University of Pennsylvania Museum of Archaeology and Anthropology

Travel Day(s): No Sleep Till Ben Gurion – Jeremy Cohen

June 17, 2015

Every year, the Penn Museum provides support to Penn undergraduates and graduate students as they deepen their understanding of the human experience outside the Museum’s walls. Follow these blog posts from our intrepid young scholars as they report on the sights and sites that they encounter throughout their travels in the field.

3:29 am EST/9:29 am Rome/10:29 am Tel Aviv-Yafo

For anyone who has not yet experienced a long international flight, I genuinely recommend it. It helps, of course, to fly economy—or, in a clear and sensible gesticulation toward my major, a seat in Clássica. Such is the dual-language, Rome-hubbed, inexpensively transatlantic Alitalia’s cheerier moniker for dense, eight-to-a-row, best-in-Airbus seating.

As much as I (tell myself I) enjoy the process of travel, there is a destination in mind: Tel Kabri, an archaeological site located just a few kilometers from the Israeli resort city of Nahariya. (Both are about a half-hour drive north of Haifa.) At Kabri, every other year for the past decade, Professor Eric Cline of George Washington University has led a team of colleagues, post-docs, and students (undergraduate and graduate) from U.S. institutions and the University of Haifa on coordinated excavations of a pre-biblical, Minoan-era Canaanite palace. I’ve studied the historical background of the ancient Mediterranean and biblical worlds, in theory and at a distance; this summer, for four weeks, I mean to be one of them.

This is what an archaeologist looks like...
This is what an archaeologist looks like…

For now, though, I am that person awake and working while the plane’s silent majority tries to sleep. The cabin is darkened artificially; through a slightly open window, across a dozen seat backs, I see the sun rise over the Atlantic. Archaeological discovery, and the sun’s first tentative rays, I think to myself, constructing the sort of awful metaphor only viable in a witching hour: slow, yes, sure too, and shimmering across the waters of… uh… humanistic discovery? Lest I become too inspired, an observant stewardess mercifully shuts the window.

Yes, this airline’s attendants make up in southern European charm what they may lack in comprehension of the finer, inevitably sardonic elements of Northeast Coastal American English. My naive, halfhearted attempt to order a vegan entrée results in cheese-adorned (yet endearingly warm!) pasta. Thankfully, it was flanked by more palatable (and less allergy-inducing) cucumber-tomato-lettuce insalata and fruit, erm, assortamiento. Earlier, the woman who checked my 19.4 kg (under the limit!) suitcase assured me that my luggage would be transferred properly. “Do I need to pick it up in Rome?” I ask. “Tel Aviv,” she intones, in an accent best compared to the date-fruit: rough in texture, sweet by intention, and of undeniably Mediterranean provenance.

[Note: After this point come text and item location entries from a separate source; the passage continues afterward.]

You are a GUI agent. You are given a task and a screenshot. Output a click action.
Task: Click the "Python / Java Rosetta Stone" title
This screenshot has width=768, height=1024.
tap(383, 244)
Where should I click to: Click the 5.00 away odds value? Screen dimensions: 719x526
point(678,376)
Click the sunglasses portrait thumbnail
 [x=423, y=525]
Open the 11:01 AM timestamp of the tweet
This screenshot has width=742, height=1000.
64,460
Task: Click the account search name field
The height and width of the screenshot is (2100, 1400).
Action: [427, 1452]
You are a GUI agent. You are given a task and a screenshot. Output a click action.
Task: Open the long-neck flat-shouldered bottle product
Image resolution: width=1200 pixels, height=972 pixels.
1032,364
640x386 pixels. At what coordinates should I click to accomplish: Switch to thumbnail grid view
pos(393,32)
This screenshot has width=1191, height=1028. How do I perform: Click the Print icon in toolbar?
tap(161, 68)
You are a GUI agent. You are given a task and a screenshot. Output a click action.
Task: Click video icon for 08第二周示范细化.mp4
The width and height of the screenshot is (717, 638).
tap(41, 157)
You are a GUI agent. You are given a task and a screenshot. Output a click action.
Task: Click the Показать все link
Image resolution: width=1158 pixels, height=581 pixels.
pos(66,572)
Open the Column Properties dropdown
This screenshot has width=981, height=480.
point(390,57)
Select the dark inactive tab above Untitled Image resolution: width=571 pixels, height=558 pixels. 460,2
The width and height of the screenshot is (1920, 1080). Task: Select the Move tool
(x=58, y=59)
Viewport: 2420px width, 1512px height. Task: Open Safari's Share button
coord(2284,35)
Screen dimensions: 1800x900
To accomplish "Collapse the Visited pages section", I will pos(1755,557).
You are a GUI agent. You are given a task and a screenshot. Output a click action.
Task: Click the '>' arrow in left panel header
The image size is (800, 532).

I can only hope (knocking crossed fingers on wood) that my suitcase makes it to Ben Gurion when I do, and not four days later, as happened to my family (flying the same Italian airline on the same connecting route) some eight years ago.

In fact, within twenty-four hours of arrival, I’ll be on a bus headed north. No longer a precocious (read: obnoxious) twelve-year-old, accompanied by family, I’ll be making a Shabbat-morning walk to a Tel Aviv station alone. Once at Kabri, I’ll really need what’s in my checked suitcase: handy trowel, thick textbook, field notebook; clothes that are lightweight, long-sleeved, and open to receiving a plethora of dirt stains; the afternoons run into the high twenties, Celsius, and my Black Sea skin pigmentation loses to direct sunlight every time. Pens, books, and a versatile towel, of course, I carry in my backpack for ubiquitous access. (N.B. I welcome endorsements for “savvy traveling” on LinkedIn.)

Despite being able to fall asleep (book on lap and mouth hanging open) during my one-and-one-half-hour JetBlue jaunts between Boston and Philadelphia, my journey has thus far been restless. Naturally, one tiny cup of the airline’s delicious coffee—appearing suddenly in the hands of every attendant, poured from tall pots devoid of brand or mark—makes the entire seven-hour-forty-minutes worthwhile, and bearable. (Full disclosure: I’d read online that Alitalia’s coffee is the best part of its flying experience, so confirmation bias is likely.) I hope that, with a terminal change and a two-hour layover at Rome’s international airport, I can find a decent (and likely overpriced) cup of espresso. Better yet, I hope I can find someone who’ll take dollars—or sheqalim.